Exercise instructions> Below is a block of records: output all of them exactly and leave out the pictures.

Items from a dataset
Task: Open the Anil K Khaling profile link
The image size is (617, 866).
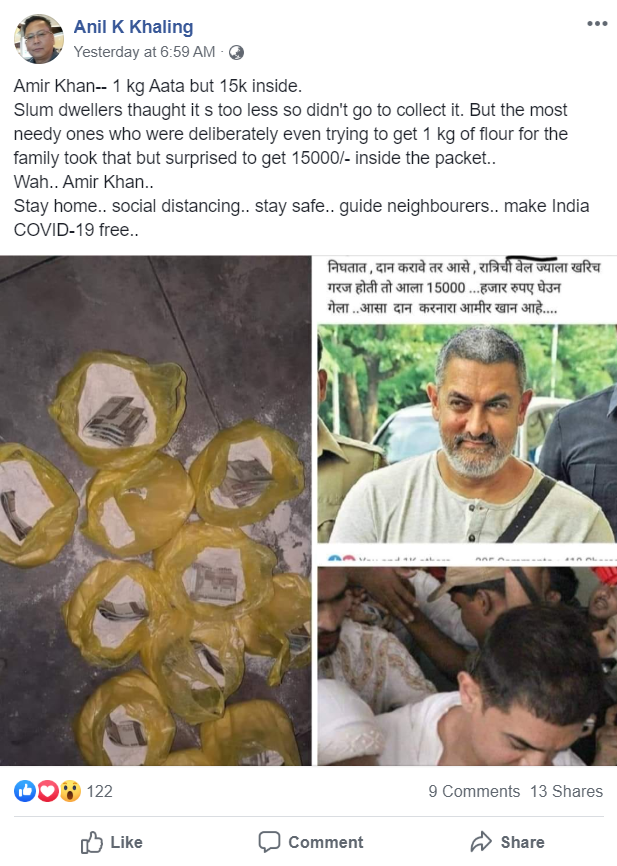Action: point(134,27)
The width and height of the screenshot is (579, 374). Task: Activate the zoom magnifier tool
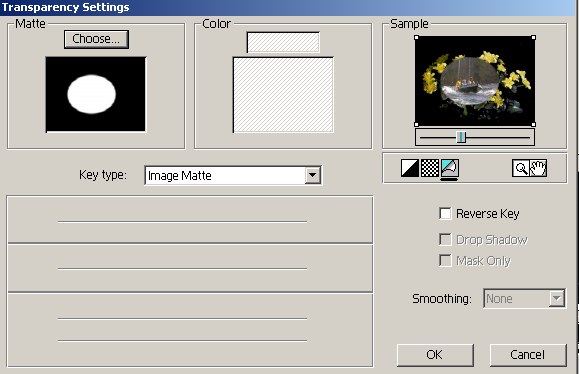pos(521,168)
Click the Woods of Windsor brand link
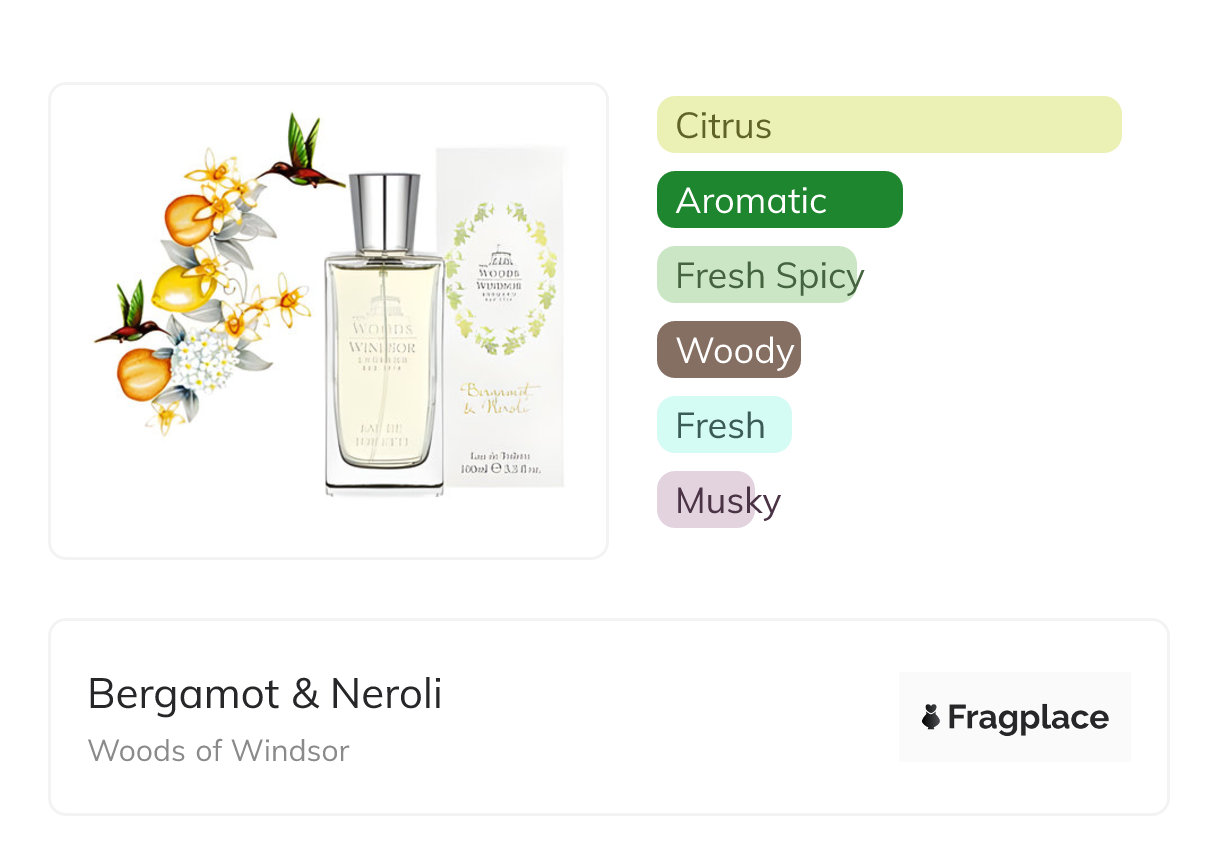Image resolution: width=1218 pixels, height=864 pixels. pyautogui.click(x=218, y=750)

Solved problem>
Task: Open the Anil K Khaling profile link
The image size is (617, 866).
Action: point(134,27)
The width and height of the screenshot is (579, 374). Task: Activate the zoom magnifier tool
pos(521,168)
Click the Woods of Windsor brand link
Image resolution: width=1218 pixels, height=864 pixels. pyautogui.click(x=218, y=750)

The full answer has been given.